- _EXERCISE GOAL_
The data below is to be retyped exactly, line by line.

BEGIN SOURCE MATERIAL

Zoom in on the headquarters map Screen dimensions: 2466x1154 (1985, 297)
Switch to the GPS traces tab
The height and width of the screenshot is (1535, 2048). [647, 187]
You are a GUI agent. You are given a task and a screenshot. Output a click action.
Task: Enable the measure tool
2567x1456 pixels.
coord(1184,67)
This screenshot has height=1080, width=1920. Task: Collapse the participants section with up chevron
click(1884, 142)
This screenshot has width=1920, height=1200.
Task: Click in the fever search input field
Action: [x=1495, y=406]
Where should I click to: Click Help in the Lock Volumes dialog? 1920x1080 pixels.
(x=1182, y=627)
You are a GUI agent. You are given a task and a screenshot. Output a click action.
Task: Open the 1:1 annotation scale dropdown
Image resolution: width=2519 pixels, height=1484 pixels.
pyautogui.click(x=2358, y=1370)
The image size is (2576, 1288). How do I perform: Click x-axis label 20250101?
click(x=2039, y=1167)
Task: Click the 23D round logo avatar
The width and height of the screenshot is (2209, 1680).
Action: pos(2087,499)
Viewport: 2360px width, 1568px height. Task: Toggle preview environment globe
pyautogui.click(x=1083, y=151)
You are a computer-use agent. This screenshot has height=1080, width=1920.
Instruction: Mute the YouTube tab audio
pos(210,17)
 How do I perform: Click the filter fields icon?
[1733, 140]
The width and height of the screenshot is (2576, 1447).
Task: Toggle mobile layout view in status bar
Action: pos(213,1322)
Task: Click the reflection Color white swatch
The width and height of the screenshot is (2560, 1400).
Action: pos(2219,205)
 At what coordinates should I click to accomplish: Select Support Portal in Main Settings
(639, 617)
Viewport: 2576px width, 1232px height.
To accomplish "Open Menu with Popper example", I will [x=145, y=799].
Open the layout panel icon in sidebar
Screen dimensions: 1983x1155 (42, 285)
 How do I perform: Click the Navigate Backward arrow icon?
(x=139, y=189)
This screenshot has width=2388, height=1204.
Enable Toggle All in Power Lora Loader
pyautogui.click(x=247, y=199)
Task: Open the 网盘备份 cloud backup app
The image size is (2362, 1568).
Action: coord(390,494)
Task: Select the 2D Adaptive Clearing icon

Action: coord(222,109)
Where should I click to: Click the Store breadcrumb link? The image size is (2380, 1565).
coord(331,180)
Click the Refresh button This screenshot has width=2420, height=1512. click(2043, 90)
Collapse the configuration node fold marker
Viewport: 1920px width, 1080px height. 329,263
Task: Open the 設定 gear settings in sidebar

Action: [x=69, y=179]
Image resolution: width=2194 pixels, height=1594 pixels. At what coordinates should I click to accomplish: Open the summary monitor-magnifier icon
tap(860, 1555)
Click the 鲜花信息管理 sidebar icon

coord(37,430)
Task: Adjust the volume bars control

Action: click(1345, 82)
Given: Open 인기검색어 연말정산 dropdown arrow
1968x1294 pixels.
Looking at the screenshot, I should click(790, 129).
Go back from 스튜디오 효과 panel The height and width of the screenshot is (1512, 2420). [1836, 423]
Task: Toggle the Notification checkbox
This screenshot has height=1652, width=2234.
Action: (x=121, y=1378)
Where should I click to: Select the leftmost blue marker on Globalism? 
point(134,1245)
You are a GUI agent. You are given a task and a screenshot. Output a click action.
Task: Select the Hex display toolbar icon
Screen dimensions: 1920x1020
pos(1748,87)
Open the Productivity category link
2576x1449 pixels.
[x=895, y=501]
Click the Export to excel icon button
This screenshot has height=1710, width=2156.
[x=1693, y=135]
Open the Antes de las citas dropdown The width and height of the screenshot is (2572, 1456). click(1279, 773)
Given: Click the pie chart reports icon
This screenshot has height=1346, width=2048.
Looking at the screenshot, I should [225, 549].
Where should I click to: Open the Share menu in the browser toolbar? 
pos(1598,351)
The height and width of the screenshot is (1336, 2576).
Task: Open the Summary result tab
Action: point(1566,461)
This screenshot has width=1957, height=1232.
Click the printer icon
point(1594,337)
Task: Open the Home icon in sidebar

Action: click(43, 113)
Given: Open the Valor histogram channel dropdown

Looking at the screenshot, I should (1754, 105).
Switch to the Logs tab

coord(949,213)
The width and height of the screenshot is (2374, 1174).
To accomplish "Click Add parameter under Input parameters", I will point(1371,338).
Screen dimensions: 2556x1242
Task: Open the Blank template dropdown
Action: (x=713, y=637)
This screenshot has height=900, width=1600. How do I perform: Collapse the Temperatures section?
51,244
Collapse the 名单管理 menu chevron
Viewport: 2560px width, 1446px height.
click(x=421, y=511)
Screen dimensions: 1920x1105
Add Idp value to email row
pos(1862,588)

END SOURCE MATERIAL

- _ANSWER SECTION_
Zoom in on the headquarters map Screen dimensions: 2466x1154 (1985, 297)
Switch to the GPS traces tab
The height and width of the screenshot is (1535, 2048). [647, 187]
You are a GUI agent. You are given a task and a screenshot. Output a click action.
Task: Enable the measure tool
2567x1456 pixels.
coord(1184,67)
This screenshot has height=1080, width=1920. Task: Collapse the participants section with up chevron
click(1884, 142)
This screenshot has width=1920, height=1200.
Task: Click in the fever search input field
Action: [x=1495, y=406]
Where should I click to: Click Help in the Lock Volumes dialog? 1920x1080 pixels.
(x=1182, y=627)
You are a GUI agent. You are given a task and a screenshot. Output a click action.
Task: Open the 1:1 annotation scale dropdown
Image resolution: width=2519 pixels, height=1484 pixels.
pyautogui.click(x=2358, y=1370)
The image size is (2576, 1288). How do I perform: Click x-axis label 20250101?
click(x=2039, y=1167)
Task: Click the 23D round logo avatar
The width and height of the screenshot is (2209, 1680).
Action: pos(2087,499)
Viewport: 2360px width, 1568px height. Task: Toggle preview environment globe
pyautogui.click(x=1083, y=151)
You are a computer-use agent. This screenshot has height=1080, width=1920.
Instruction: Mute the YouTube tab audio
pos(210,17)
 How do I perform: Click the filter fields icon?
[1733, 140]
The width and height of the screenshot is (2576, 1447).
Task: Toggle mobile layout view in status bar
Action: pos(213,1322)
Task: Click the reflection Color white swatch
The width and height of the screenshot is (2560, 1400).
Action: pos(2219,205)
 At what coordinates should I click to accomplish: Select Support Portal in Main Settings
(639, 617)
Viewport: 2576px width, 1232px height.
To accomplish "Open Menu with Popper example", I will [x=145, y=799].
Open the layout panel icon in sidebar
Screen dimensions: 1983x1155 (42, 285)
 How do I perform: Click the Navigate Backward arrow icon?
(x=139, y=189)
This screenshot has width=2388, height=1204.
Enable Toggle All in Power Lora Loader
pyautogui.click(x=247, y=199)
Task: Open the 网盘备份 cloud backup app
The image size is (2362, 1568).
Action: coord(390,494)
Task: Select the 2D Adaptive Clearing icon

Action: coord(222,109)
Where should I click to: Click the Store breadcrumb link? The image size is (2380, 1565).
coord(331,180)
Click the Refresh button This screenshot has width=2420, height=1512. click(2043, 90)
Collapse the configuration node fold marker
Viewport: 1920px width, 1080px height. 329,263
Task: Open the 設定 gear settings in sidebar

Action: [x=69, y=179]
Image resolution: width=2194 pixels, height=1594 pixels. At what coordinates should I click to accomplish: Open the summary monitor-magnifier icon
tap(860, 1555)
Click the 鲜花信息管理 sidebar icon

coord(37,430)
Task: Adjust the volume bars control

Action: click(1345, 82)
Given: Open 인기검색어 연말정산 dropdown arrow
1968x1294 pixels.
Looking at the screenshot, I should click(790, 129).
Go back from 스튜디오 효과 panel The height and width of the screenshot is (1512, 2420). [1836, 423]
Task: Toggle the Notification checkbox
This screenshot has height=1652, width=2234.
Action: (x=121, y=1378)
Where should I click to: Select the leftmost blue marker on Globalism? 
point(134,1245)
You are a GUI agent. You are given a task and a screenshot. Output a click action.
Task: Select the Hex display toolbar icon
Screen dimensions: 1920x1020
pos(1748,87)
Open the Productivity category link
2576x1449 pixels.
[x=895, y=501]
Click the Export to excel icon button
This screenshot has height=1710, width=2156.
[x=1693, y=135]
Open the Antes de las citas dropdown The width and height of the screenshot is (2572, 1456). click(1279, 773)
Given: Click the pie chart reports icon
This screenshot has height=1346, width=2048.
Looking at the screenshot, I should [225, 549].
Where should I click to: Open the Share menu in the browser toolbar? 
pos(1598,351)
The height and width of the screenshot is (1336, 2576).
Task: Open the Summary result tab
Action: point(1566,461)
This screenshot has width=1957, height=1232.
Click the printer icon
point(1594,337)
Task: Open the Home icon in sidebar

Action: click(43, 113)
Given: Open the Valor histogram channel dropdown

Looking at the screenshot, I should (1754, 105).
Switch to the Logs tab

coord(949,213)
The width and height of the screenshot is (2374, 1174).
To accomplish "Click Add parameter under Input parameters", I will point(1371,338).
Screen dimensions: 2556x1242
Task: Open the Blank template dropdown
Action: (x=713, y=637)
This screenshot has height=900, width=1600. How do I perform: Collapse the Temperatures section?
51,244
Collapse the 名单管理 menu chevron
Viewport: 2560px width, 1446px height.
click(x=421, y=511)
Screen dimensions: 1920x1105
Add Idp value to email row
pos(1862,588)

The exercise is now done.